WORK INSTRUCTIONS:
Below are some records; output exactly the lines from the line with "Instruction: Click the order icon in row 72" to the line with "This screenshot has width=837, height=308.", both ends kept, and nothing more.

[Items listed in a dataset]
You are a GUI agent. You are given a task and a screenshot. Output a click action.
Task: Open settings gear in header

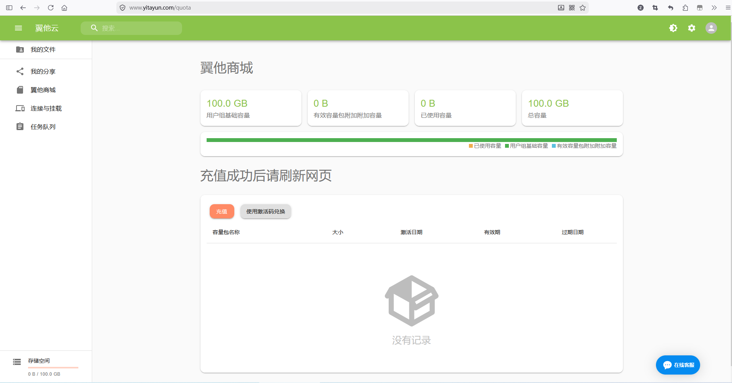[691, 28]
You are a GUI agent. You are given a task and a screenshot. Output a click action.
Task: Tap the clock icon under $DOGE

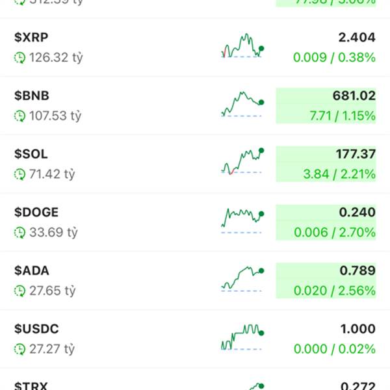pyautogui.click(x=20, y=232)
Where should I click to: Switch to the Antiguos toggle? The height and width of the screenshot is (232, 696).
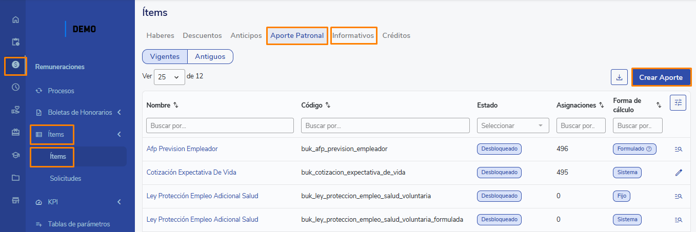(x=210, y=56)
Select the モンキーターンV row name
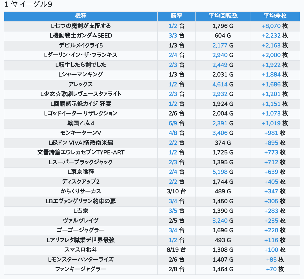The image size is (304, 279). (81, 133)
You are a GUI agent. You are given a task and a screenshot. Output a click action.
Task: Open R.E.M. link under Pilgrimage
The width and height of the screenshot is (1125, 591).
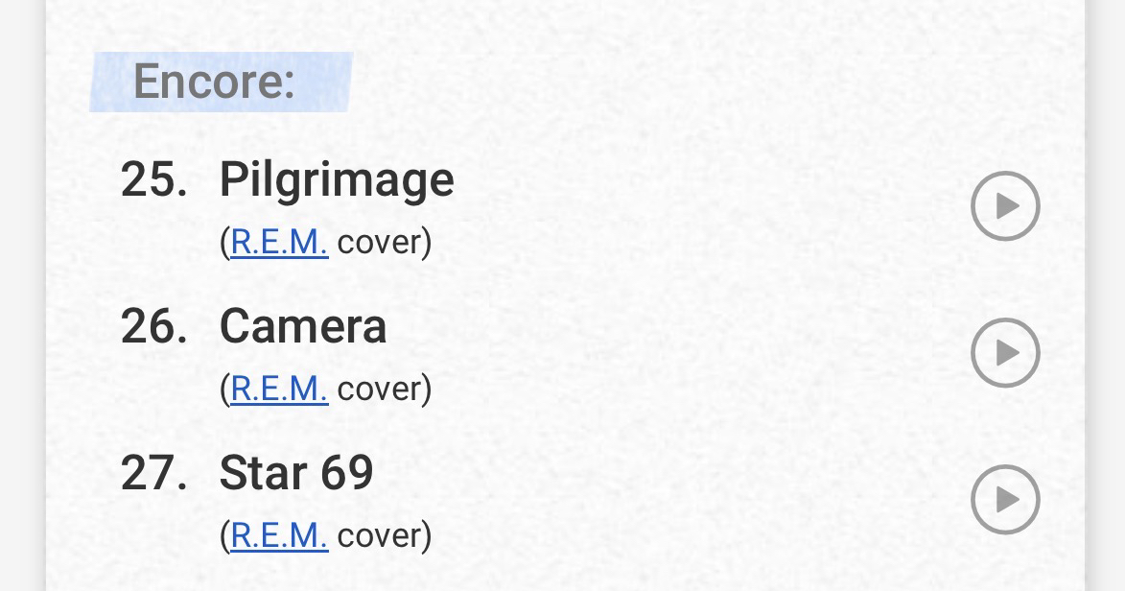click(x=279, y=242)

==

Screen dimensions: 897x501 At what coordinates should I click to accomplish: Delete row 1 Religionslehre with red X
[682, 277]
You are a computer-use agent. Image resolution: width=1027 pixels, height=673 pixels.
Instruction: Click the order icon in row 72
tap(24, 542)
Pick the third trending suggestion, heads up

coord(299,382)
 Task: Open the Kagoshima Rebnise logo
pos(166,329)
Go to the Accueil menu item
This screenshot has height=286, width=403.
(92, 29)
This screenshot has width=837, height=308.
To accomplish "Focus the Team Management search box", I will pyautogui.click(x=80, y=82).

RESULT OF THIS TASK:
Instruction: Click the order icon in row 72
tap(24, 542)
Pick the third trending suggestion, heads up

coord(299,382)
 Task: Open the Kagoshima Rebnise logo
pos(166,329)
Go to the Accueil menu item
This screenshot has height=286, width=403.
(92, 29)
This screenshot has width=837, height=308.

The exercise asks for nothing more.